CSU’s Paleontology Field School occurs over four weeks each summer, opening with a series of lectures and activities inside Nichols’ Primate Origins Lab on campus. Students and instructors then head to north-central Wyoming to prospect for fossils across U.S. Bureau of Land Management badlands. After returning from the field, the students process and catalog the fossils from Nichols’ campus lab in order to complete their individual field reports on selected species. Curation and accession are performed in coordination with the Denver Museum of Nature and Science.
Pandemic restrictions in Summer 2020 scuttled the field school’s usual schedule since students couldn’t step inside the lab or go out in the field as a group. Instead, Nichols and Bown recorded lecture presentations, held virtual discussions and site visits, and focused final projects around Bown’s previously published research data on Bighorn Basin Early Eocene species, 56 to 52 million years old.
“There was a lot of getting to demonstrate your primate flexibility in all this,” Nichols joked about teaching a field program without getting into the field – or lab.
A year later, Nichols and Bown adapted recorded lectures and remote lessons and focused heavily on fossil identifications and descriptions in the lab. During 6-hour-long days in the lab, students stared through scopes and hand lenses at tiny, black-sheened fossil jaws, teeth, vertebrae, and other specimens, many the size of fingernails and pebbles. (All field-school participants received COVID vaccines before the program began.)
The long lab sessions paid off. Kneeling and crawling through the shadow-less Wyoming desert in midday, the field school’s eight undergraduate students – all women in 2021 – found those black-sheened fossils like practiced paleontologists, able to recognize tiny, half-buried fossils amid myriad rocks and soil.
“It’s one thing to see a fossil in the lab but it’s another to find it laying in the dirt,” Freeman said.
“The students really studied their [fossil] teeth in the lab,” added Nichols, noting that teeth are particularly valuable for paleontologists to identify species and their behaviors. “This is the first group who didn’t start out asking, Is this a fossil?
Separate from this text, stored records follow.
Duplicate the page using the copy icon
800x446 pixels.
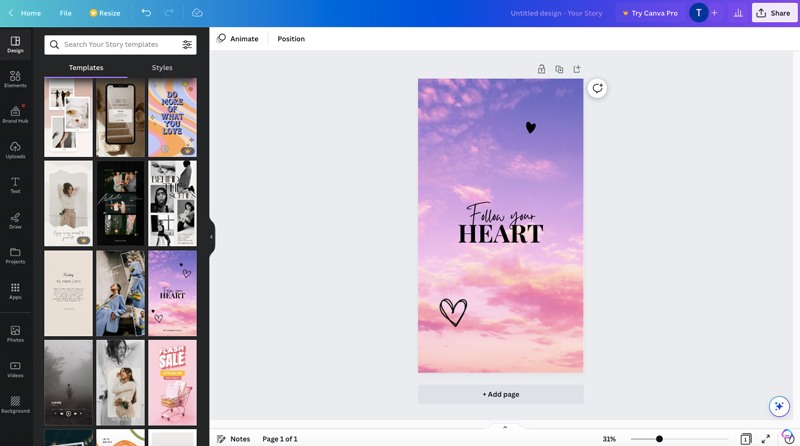[x=559, y=69]
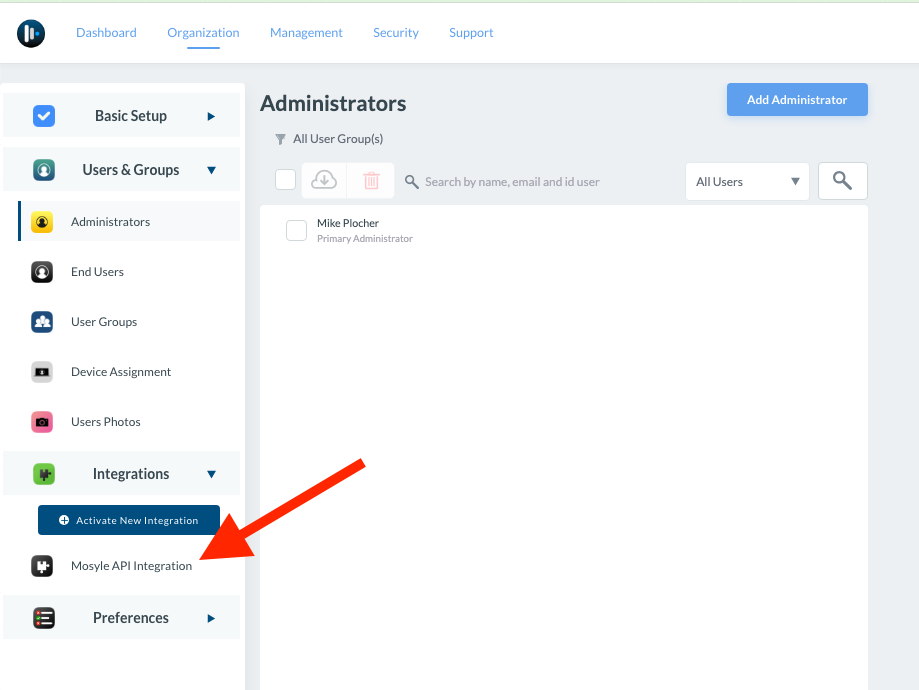Click the Integrations puzzle piece icon
This screenshot has width=919, height=690.
43,473
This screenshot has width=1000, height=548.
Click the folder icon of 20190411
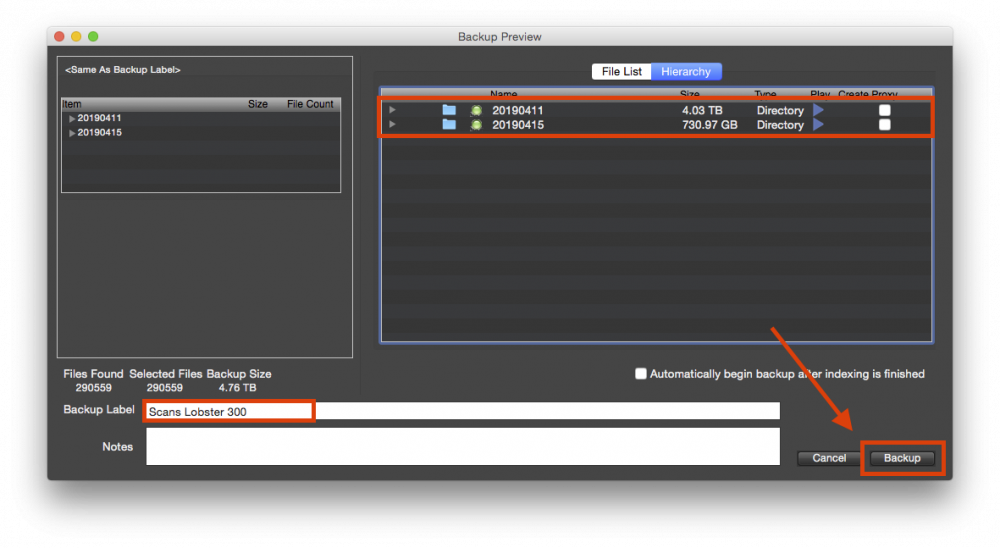[449, 110]
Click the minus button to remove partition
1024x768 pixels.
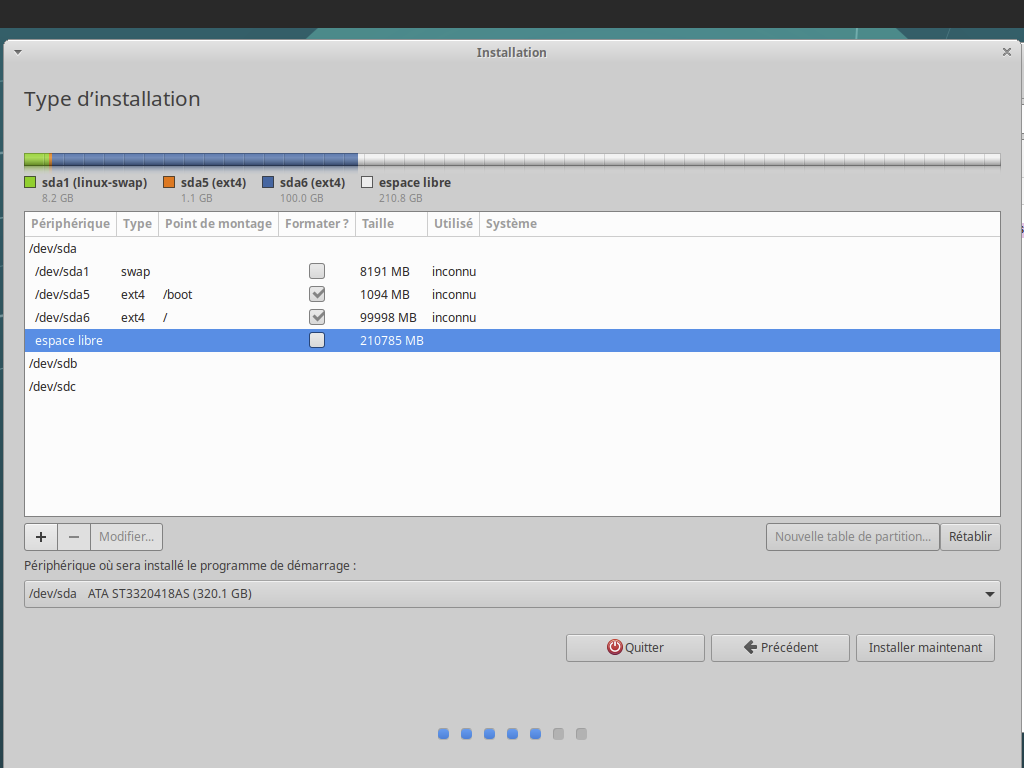(x=74, y=537)
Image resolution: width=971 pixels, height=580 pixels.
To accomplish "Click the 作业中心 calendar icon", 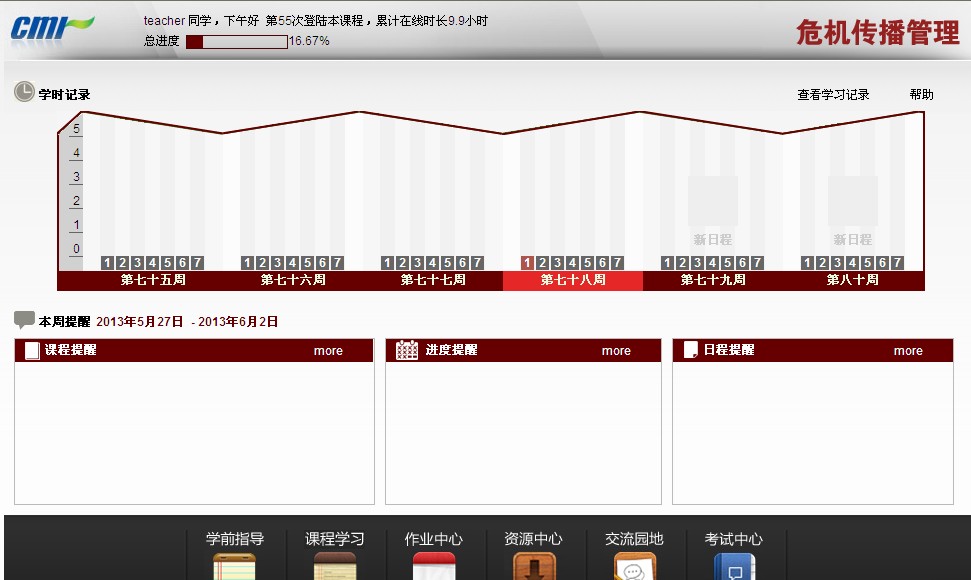I will (434, 567).
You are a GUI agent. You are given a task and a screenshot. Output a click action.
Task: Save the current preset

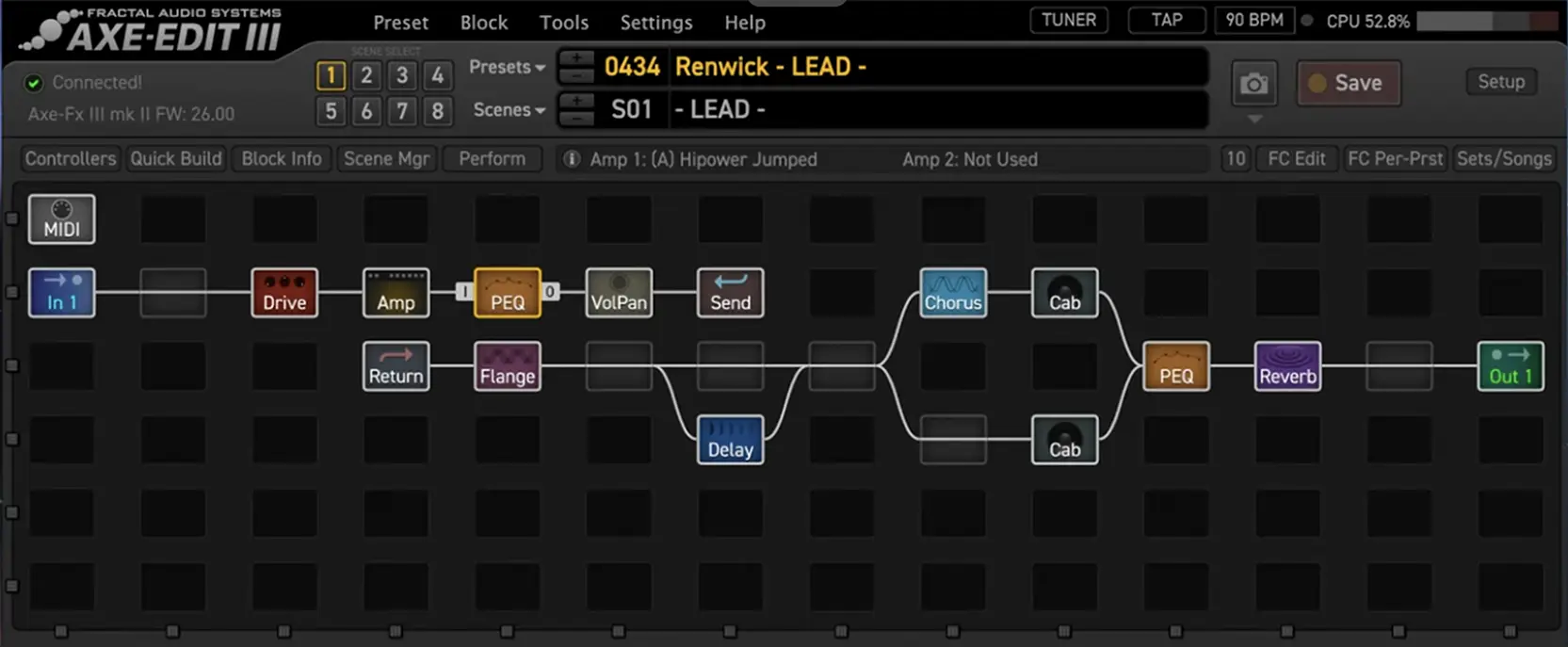[x=1347, y=83]
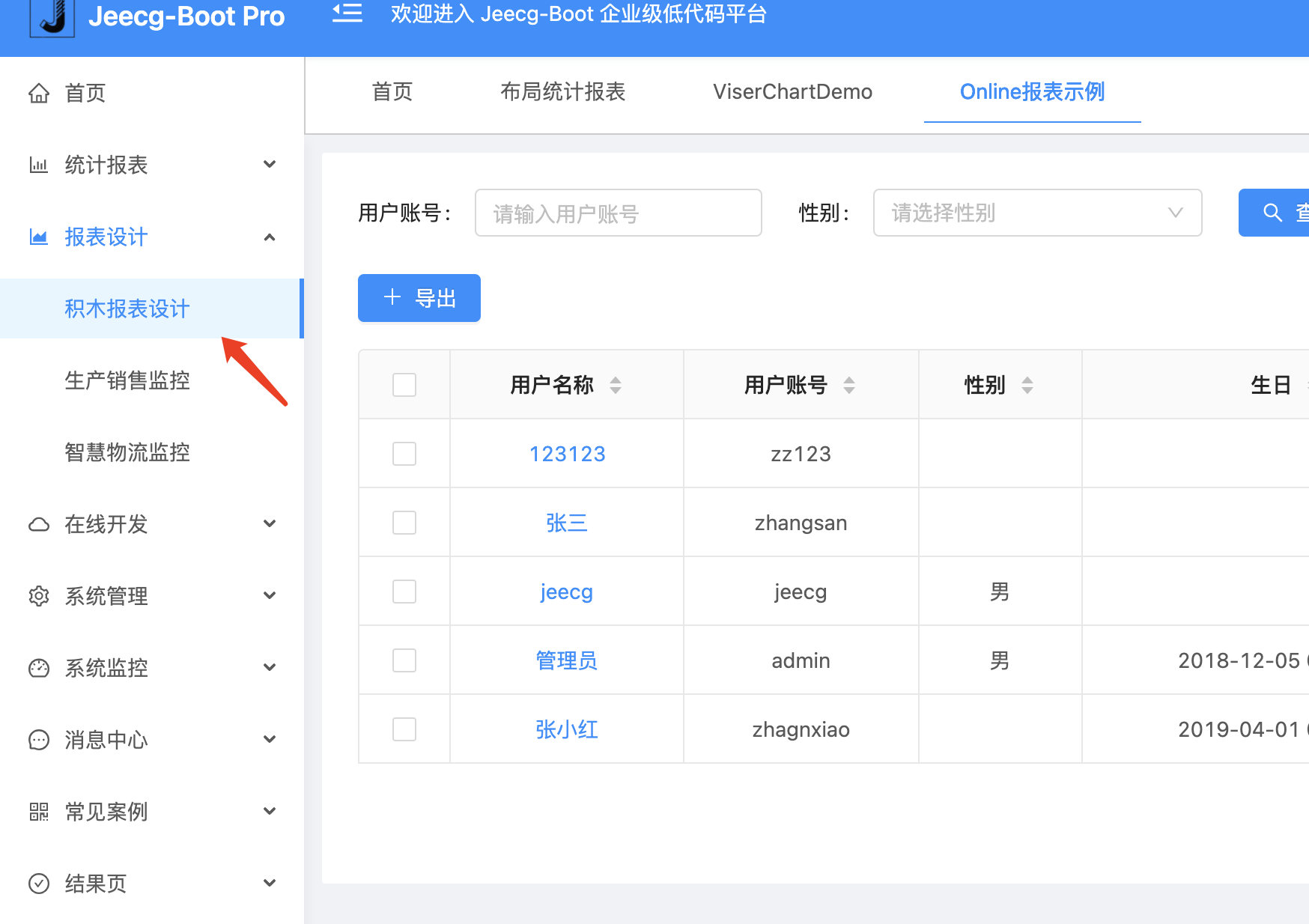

Is this a fossil?’ It’s been remarkable and quality work.”
After returning from the field, students resume work on campus to catalog and measure their finds, gaining more extremely valuable skills and experience. In Nichols’ lab, students used brushes to more thoroughly clean the fossil specimens for analysis. Under microscopes, the students can determine and confirm species while also looking for fractures, bite marks, or other taphonomic features that serve as clues about ancient natural communities.
“The students are honing their skills of identification and getting an idea of what is involved with grad school,” Nichols said. “And with these fossils, we are also building a paleo biome at a very specific point in time,” meaning the field school and student discoveries are contributing to what scientists understand about the 56-52-million-year-old environment and the communities of ancient warming climates. Many Paleontology Field School students continue research they begin in summer through Capstone projects and the annual CSU Celebrate Undergraduate Research and Creativity Showcase.
“Working out in the field with [fossil] mammals, you ponder why species survived – why we survived,” said Isabelle Dones, who completed her Anthropology BA in Spring 2021 and plans to pursue research and a graduate degree in biological anthropology and primatology. “We’re working with teeth and fossils that are essentially what we’re descended from.”
The scorching sun and other conditions didn’t dull her and others’ excitement for paleontology. “I just told my family,” Dones said, “I think this is what I want to do.”